Getting at police underbelly remains show's legacy


Any good discussion of “NYPD Blue” starts with those early scenes that led to Dennis Franz’s Andy Sipowicz getting shot. A lot of viewers sitting there in 1993 were thinking that this guy’s got to die.

It was hard to figure “Blue” — with all that talk of broken taboos — to be anything more than flash. How could a series with any brains or grace have a character who’s that big of a jerk at its center?

Saying that now sounds positively quaint. It turned out Sipowicz and a pack of other immensely complicated, sometimes unlikable characters would power this show, and it would blow us away.

Twelve seasons later, now that Sipowicz is more like trusted family and the messy bunch at the 15th Precinct remains an endearing tangle of foibles, good intentions and humanity, it’s easier to see “NYPD Blue” for what it would become: one of the great battleships of television.

Its impact can’t be understated. The ground it has broken made way for so much of what is good about TV now. Never mind the language and nudity; those were bonus features, maybe a bit of misdirection. “NYPD Blue’s” real legacy goes deeper, and is more profound. “Blue” told vital stories about crime, race and class. It gave us fleshed-out people — sometimes irrational, often wrong — making their way through all the complexities of being human, and it did it with nuance and an unblinking eye.

Who else showed an angry black man and an angry white man butt heads over race with no real resolution? Who else let Sipowicz and Lt. Fancy (the underappreciated James McDaniel) carry a racial feud, muddled even more by their authority issues, not just for episodes, but for seasons?

And “Blue” detailed some of the genuine heroism in being a cop. It wasn’t the save-the-speeding-bus “Starsky and Hutch” stunts, but the grind-it-out work, the guy on the beat helping a working stiff, the battles against politics, bureaucratic pressure and, sometimes, your own feelings.

The echoes of what Steven Bochco and David Milch created with “NYPD Blue,” the intensity and the depth, are everywhere on TV — some of it, to be sure, is carryover from Bochco’s “Hills Street Blues.” You see it not just in the great cop shows such as “The Shield” and “The Wire,” but in so many great characters, all the way up to, I’ll argue, Tony Soprano. Often unlikable. Volcanic. Not particularly trim. Andy and Tony could be cousins, and wouldn’t you love Thanksgiving at their house.

Just on power and content, “NYPD Blue” ranks among the TV classics. Then there are the 19 Emmys, the jittery cameras (now used everywhere) and, of course, all those butts.

But what makes any TV show live, what makes it echo, are its simple abilities to entertain and to make us connect and feel.

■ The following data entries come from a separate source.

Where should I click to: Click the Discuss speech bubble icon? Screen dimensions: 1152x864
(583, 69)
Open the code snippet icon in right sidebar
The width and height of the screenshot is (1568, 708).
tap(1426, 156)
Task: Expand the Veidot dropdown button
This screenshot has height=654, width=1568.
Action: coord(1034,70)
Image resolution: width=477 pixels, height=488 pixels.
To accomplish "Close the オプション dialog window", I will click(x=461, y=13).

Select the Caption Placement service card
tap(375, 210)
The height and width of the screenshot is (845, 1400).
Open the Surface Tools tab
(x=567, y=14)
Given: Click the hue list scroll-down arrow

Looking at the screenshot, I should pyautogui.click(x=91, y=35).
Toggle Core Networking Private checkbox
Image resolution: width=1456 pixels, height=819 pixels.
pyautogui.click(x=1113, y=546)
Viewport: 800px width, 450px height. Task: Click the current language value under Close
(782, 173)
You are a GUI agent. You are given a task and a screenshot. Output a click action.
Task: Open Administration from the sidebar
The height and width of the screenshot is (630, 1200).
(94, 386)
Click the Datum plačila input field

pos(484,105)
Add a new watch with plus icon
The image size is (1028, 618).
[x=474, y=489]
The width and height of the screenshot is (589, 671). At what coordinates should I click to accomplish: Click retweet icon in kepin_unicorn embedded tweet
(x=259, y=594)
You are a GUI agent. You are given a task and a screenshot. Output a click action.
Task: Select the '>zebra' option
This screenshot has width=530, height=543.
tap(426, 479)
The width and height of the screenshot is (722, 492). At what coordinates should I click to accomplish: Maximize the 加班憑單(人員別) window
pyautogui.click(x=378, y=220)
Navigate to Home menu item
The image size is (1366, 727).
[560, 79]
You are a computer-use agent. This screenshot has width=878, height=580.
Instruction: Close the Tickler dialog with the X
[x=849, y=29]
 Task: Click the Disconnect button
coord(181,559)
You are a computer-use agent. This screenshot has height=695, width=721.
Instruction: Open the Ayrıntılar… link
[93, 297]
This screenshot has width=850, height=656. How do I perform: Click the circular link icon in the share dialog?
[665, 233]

Through most of its run, with kinetic John Kelley, the cool Bobby Simone, mercurial Diane Russell, and always Andy Sipowicz, these were people who stayed with you: It was an hour of television you could not miss.

If by season 12 — a bounce-back season by the way — “NYPD Blue” isn’t the appointment viewing it once was, it doesn’t make all those years when it was a major TV event and it kept the lights on at ABC any less bright.

There was a scene a few weeks back, when Sipowicz — irascible, battered, valiant Sipowicz — got promoted to sergeant. He is headed to the ceremony and everyone seems to have gone home. Then he walks downstairs and sees the squad, the detectives and the uniforms, lined up and saluting. Sipowicz stops. His eyes are wide and soft. Then he salutes and marches proudly through the lines of his friends and fellow cops, and walks out into the night.

That scene was more than just a hero’s moment for Sipowicz, it was a metaphor for the whole series. Sipowicz, war-horse that he is, has carried this war-horse of a drama on his shoulders for a dozen years, and together they left the building to stand among the best characters and best shows TV has seen.

Rick Kushman is the TV critic for the Sacramento Bee.